The Mission Management Team brushed aside further discussions of the foam. The Columbia Investigation Board also noted that the management team met only five times during the course of the mission, not every day as required by Shuttle program rules.

Ironically, on flight day eight of the mission, Mission Control sent up a message to Rick Husband and Willie McCool informing Columbia’s pilots about the foam hit on the left wing. The message stated there was no concern for reinforced carbon-carbon or tile damage, and because the phenomenon had been seen before, there was “absolutely no concern for reentry.” It was a heads-up for the crew in case the media asked about the incident during an upcoming in-flight news conference.

On the morning of that fateful Saturday, the first day of February 2003, the Columbia crew, justifiably proud of its accomplishments over the past fifteen days, prepared its ship for the landing at its Florida launch site.

Touchdown was set for 9:16 A.M. Eastern time, and I took my place before my microphone. On the main NBC network, Weekend Today hosts David Bloom and Soledad O’Brien were moving through their show with little or no interest in Columbia’s landing. After eighty-seven post-Challenger touchdowns without a hitch, this landing was routine. NBC News’s plan was for the Today Show to cut in with a brief video of the landing while I did a play-by-play of Columbia’s return for MSNBC’s Saturday-morning viewers.

On Columbia’s 255th trip around Earth in sixteen days, commander Rick Husband was given the “go” to put on his brakes and leave orbit. The senior pilot was flying Columbia backward and tails-up when he ignited the ship’s two orbiting maneuvering rockets. Twelve thousand pounds of thrust pounded against Columbia’s forward speed for two minutes and thirty-eight seconds. The burn was “right on the nose,” and it slowed the big Shuttle’s forward motion just enough to drop it out of orbit and onto an hour-long flight path to its Florida landing site.

Entry interface came over the Pacific Ocean at an altitude of 400,000 feet. This is when the spacecraft skips along the upper surface of the planet’s air, much like a stone skipping across a lake. The first effects of reentry heat can be felt when the Shuttle penetrates the atmosphere. Its surface grows hotter and hotter as it ploughs deeper and deeper into the thickening air. The plasma sheath around the Shuttle is hotter than the molten lava pouring from Hawaii’s Kilauea volcano.

In physics, plasma is a highly ionized gas containing an approximately equal number of positive ions and electrons. The super-hot plasma is the product of friction created by a fast-moving object through air. It first appeared to Columbia’s astronauts as a faint salmon glow. Nearing the California coast, Columbia was dropping like a rock. Its nose-up attitude was focusing the plasma’s super heat on its reinforced carbon-carbon panels covering the Shuttle’s nose and the leading edges of it wings.

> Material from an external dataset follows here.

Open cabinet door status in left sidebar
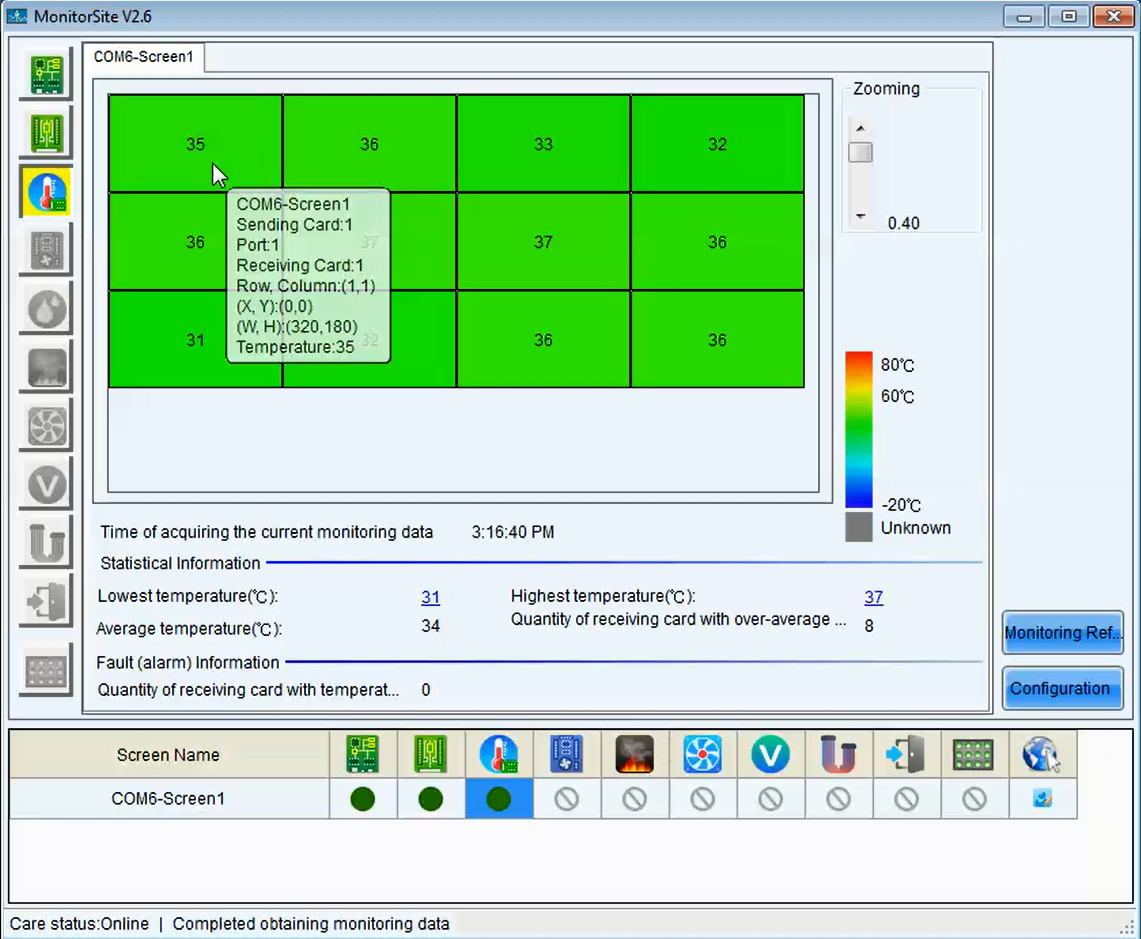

“This is amazing,” Willie McCool said. “It’s really getting, uh, fairly bright out there,” he added, staring at the growing intensity of the outside fire.

Rick Husband grinned. It wasn’t his first reentry. He knew this was only the beginning of the blast furnace that was yet to come. “Yeah, you definitely don’t want to be outside now,” he smiled at his pilot.

Moments later, Columbia crossed the California coast at 8:53 A.M. Eastern time, twenty-three minutes from its Florida touchdown. Below, two news photographers had set up their cameras to photograph the returning Space Shuttle—a man-made shooting star leaving a long plume of fiery plasma trailing in its wake.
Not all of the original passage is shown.